Alternative Investments: Private Debt a New Safe Harbour for the Superrich

December 13, 2019 | Alternative Investments, News

As low or negative rates bite, family offices invest more and more in private debt.

Wealthy individuals and family offices are lending money where banks fear to tread. Gone are the days when high net worth investors could rely on traditional investments to preserve the value of their nest egg for their families and descendants. Enter: private debt.

Central banks have emasculated the ability of bonds to provide security and return to their portfolios. In these days of negative interest rates, maybe bonds are only for the gullible, or overly afraid. Where should the wealthy go? The answer is private debt – the much riskier but much more profitable alternative.

Private debt opportunities

Think direct loans to far-flung oil exploration projects, luxury real estate projects, private equity-backed businesses, and cash-intensive tech startups.

Super-wealthy like the former Los Angeles Dodgers owner Frank McCourt Jr., the Pritzker family, which owns the Hyatt hotel chain, and the Bill & Melinda Gates Foundation Trust have reportedly invested in private debt.

They may invest through funds, or utilize the services of entities such as Stockholm-based Proventus Capital. Proventus was spun off from the family office of Swedish financier Robert Weil and invests in the market on behalf of institutions and individual clients.

There is a sharp uptrend in the global quantum of private debt, as it steps in to fill the breach created by banks.
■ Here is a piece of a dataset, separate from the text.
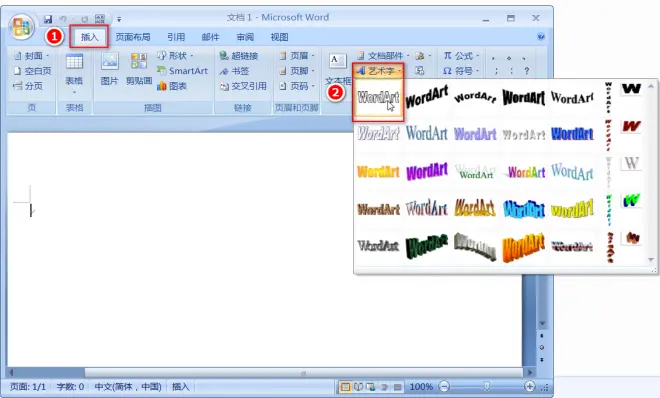Click the Office button logo

tap(21, 27)

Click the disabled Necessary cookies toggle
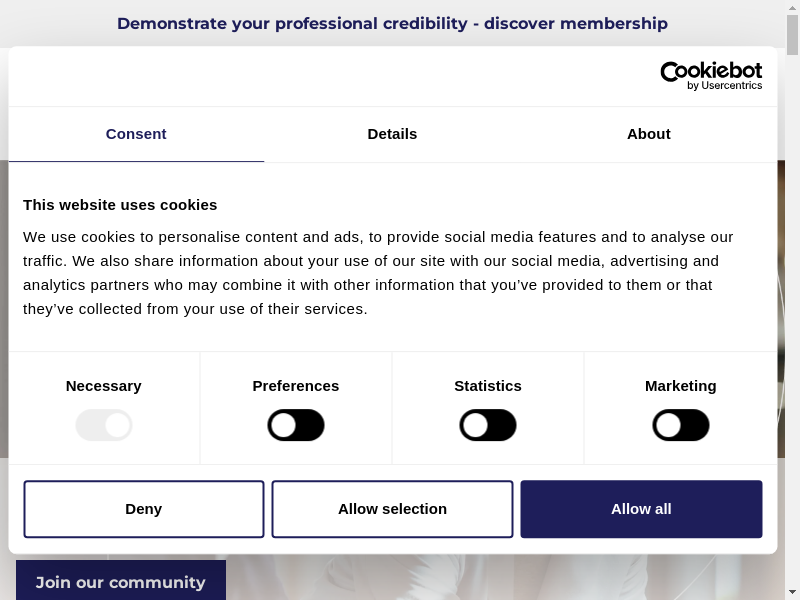pyautogui.click(x=104, y=425)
Banks have become highly risk-conscious since the financial crisis, and are wary of lending to smaller or new companies.

According to Preqin, a provider of alternative assets data, the private credit market has ballooned to $ 787.4 billion from a mere $ 42.4 billion in 2000.


The lucrative opportunities in this sector of alternative investments have not gone unnoticed. The field has become increasingly competitive with even institutions such as pension funds eyeing areas for deployment. As a result, returns have fallen.
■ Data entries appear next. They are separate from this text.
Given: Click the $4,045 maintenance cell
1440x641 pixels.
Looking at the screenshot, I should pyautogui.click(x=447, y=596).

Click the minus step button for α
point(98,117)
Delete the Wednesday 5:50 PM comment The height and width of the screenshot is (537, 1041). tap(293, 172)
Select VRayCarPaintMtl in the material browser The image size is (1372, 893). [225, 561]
Competition is particularly tough in the middle market lending – which comprise loans of $ 50 million or more.

According to one property focus private lending company, returns have halved from double-digit opportunities four years ago.

Liquidity is a very significant risk and the basic reason for the higher rates. Private debt is hard to realize when markets are in crisis mode, particularly so in a closed-ended fund. In these funds, investors are unable to withdraw their money until the underlying assets held by the funds mature.

However, falling returns, tough competition, or an impending global crisis have all failed to blunt investors’ appetite for private debt.

[Related Story: Canadian Pensions Home in on Lucrative Indian Private Debt  ]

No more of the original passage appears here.